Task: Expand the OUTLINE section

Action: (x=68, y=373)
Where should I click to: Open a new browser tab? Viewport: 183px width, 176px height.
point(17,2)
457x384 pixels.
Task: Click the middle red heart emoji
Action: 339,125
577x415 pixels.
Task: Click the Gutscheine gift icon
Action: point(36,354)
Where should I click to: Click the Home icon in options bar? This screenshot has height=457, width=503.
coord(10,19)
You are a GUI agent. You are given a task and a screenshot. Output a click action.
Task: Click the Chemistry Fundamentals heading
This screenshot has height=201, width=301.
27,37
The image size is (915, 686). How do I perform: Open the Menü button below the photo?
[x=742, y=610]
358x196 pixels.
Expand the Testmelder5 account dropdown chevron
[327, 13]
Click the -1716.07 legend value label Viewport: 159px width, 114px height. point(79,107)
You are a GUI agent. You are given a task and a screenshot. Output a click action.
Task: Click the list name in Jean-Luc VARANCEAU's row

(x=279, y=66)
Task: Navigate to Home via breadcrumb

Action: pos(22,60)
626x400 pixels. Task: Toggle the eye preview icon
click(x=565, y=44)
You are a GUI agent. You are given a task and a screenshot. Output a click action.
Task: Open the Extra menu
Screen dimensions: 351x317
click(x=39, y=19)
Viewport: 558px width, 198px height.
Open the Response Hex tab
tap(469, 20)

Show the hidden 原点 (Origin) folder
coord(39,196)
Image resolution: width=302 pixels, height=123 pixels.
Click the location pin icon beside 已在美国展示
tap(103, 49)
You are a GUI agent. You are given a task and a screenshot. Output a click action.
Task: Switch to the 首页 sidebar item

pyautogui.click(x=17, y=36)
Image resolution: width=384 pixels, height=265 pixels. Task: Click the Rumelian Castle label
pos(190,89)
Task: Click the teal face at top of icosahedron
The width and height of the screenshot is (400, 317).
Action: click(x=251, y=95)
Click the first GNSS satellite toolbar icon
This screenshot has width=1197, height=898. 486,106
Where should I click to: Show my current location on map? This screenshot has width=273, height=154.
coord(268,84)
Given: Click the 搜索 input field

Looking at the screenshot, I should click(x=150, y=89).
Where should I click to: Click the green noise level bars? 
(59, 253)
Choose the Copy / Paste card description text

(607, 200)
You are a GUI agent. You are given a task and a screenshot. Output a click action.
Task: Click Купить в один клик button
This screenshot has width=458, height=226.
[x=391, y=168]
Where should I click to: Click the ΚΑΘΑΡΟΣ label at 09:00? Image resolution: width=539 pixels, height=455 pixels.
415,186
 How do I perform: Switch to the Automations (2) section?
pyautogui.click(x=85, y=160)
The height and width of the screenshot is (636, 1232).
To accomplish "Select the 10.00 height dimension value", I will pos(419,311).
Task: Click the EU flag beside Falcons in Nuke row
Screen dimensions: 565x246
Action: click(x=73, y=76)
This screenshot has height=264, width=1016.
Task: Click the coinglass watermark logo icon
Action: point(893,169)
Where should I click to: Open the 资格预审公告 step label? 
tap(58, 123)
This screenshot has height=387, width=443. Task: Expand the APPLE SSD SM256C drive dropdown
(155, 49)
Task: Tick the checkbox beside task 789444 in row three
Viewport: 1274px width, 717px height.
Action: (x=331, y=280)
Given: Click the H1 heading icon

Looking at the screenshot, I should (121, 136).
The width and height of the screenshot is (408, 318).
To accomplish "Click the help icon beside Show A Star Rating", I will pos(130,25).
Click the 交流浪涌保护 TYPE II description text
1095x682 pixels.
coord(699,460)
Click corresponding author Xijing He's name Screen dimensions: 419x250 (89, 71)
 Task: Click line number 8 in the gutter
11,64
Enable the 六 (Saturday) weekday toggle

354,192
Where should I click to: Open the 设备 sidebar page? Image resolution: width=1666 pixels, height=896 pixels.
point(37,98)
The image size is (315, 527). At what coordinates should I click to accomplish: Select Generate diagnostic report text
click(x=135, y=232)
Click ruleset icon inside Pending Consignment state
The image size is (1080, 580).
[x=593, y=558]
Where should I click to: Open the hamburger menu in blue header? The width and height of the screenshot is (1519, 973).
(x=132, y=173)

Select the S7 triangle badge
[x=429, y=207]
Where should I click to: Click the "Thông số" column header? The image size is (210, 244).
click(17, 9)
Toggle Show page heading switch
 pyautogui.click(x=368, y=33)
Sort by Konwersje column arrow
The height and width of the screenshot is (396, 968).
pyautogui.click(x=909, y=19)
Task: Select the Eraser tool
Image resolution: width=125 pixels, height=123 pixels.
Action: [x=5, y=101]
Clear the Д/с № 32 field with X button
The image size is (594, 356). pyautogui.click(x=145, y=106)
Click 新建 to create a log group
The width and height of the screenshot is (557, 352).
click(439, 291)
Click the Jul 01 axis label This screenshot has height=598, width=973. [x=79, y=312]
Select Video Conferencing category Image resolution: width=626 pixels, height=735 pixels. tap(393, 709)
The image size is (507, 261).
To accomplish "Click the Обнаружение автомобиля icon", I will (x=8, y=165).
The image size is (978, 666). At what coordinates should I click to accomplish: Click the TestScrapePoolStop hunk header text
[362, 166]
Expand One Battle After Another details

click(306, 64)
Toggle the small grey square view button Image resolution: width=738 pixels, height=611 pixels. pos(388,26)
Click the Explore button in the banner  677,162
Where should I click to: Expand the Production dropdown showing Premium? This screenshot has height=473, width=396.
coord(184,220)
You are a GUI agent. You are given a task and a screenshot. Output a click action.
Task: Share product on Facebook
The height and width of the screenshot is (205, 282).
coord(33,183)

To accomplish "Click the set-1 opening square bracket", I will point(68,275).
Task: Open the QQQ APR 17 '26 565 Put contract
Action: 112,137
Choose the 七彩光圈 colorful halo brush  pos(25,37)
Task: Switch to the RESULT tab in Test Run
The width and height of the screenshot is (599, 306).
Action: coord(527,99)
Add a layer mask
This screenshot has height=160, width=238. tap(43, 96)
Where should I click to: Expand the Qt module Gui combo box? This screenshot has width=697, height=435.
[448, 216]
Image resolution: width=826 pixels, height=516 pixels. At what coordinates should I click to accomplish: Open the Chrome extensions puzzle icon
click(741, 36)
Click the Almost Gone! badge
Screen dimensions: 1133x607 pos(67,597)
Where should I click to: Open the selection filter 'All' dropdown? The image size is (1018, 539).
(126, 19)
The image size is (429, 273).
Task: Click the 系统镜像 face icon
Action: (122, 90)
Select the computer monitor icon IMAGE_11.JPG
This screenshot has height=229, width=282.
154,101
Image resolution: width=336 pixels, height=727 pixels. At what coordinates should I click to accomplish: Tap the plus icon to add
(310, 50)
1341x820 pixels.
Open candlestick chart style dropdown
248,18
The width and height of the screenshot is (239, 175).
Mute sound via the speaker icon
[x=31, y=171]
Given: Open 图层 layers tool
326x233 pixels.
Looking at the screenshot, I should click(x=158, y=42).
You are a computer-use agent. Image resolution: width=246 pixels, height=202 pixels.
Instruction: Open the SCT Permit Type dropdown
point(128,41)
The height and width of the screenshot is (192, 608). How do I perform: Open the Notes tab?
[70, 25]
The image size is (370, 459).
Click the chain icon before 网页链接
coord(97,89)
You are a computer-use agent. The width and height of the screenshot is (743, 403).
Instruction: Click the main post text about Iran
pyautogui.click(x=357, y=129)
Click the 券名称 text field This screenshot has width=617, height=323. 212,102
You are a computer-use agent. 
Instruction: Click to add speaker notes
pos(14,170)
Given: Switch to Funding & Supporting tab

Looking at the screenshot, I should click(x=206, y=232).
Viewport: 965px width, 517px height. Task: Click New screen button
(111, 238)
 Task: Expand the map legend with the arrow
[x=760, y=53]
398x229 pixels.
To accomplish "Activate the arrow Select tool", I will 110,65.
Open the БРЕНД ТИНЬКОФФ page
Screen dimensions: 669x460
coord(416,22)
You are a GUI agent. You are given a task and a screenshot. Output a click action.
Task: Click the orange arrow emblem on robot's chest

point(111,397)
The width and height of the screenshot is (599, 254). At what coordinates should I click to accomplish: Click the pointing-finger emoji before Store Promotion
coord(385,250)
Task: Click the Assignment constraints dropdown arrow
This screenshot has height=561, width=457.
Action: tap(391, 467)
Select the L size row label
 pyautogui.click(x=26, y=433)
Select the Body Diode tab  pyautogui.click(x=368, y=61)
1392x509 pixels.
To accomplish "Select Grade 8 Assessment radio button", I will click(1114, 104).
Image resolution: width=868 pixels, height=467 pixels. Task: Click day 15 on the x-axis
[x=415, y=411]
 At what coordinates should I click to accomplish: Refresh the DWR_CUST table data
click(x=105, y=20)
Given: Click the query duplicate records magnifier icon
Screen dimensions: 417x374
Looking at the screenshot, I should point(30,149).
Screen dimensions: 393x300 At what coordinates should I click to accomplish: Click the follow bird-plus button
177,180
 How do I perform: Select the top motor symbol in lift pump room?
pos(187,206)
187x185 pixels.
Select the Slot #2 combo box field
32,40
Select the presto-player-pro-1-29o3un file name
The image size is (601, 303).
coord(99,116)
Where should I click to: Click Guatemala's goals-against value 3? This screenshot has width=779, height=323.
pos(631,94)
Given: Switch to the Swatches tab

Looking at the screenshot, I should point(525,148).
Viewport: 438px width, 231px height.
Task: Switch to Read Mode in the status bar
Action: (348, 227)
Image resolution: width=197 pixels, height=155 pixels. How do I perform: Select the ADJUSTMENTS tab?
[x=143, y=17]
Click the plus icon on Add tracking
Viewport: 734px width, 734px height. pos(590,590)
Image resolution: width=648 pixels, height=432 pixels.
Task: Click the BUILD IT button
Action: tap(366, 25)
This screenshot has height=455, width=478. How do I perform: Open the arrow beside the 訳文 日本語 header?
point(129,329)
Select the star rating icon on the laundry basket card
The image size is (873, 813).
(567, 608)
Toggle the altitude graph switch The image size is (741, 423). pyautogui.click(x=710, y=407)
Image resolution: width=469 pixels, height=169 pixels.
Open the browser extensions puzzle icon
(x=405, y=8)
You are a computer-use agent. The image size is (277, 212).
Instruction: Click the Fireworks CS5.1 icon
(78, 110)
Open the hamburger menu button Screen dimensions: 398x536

● WHAT TO PRODUCE: The job is to copy each line from the material above that holds the word "computer".

● THE COMPLETED TASK:
Select the computer monitor icon IMAGE_11.JPG
You are a computer-use agent. Image resolution: width=246 pixels, height=202 pixels.
You are a computer-use agent. The width and height of the screenshot is (743, 403).
You are a computer-use agent. 
You are a computer-use agent. The image size is (277, 212).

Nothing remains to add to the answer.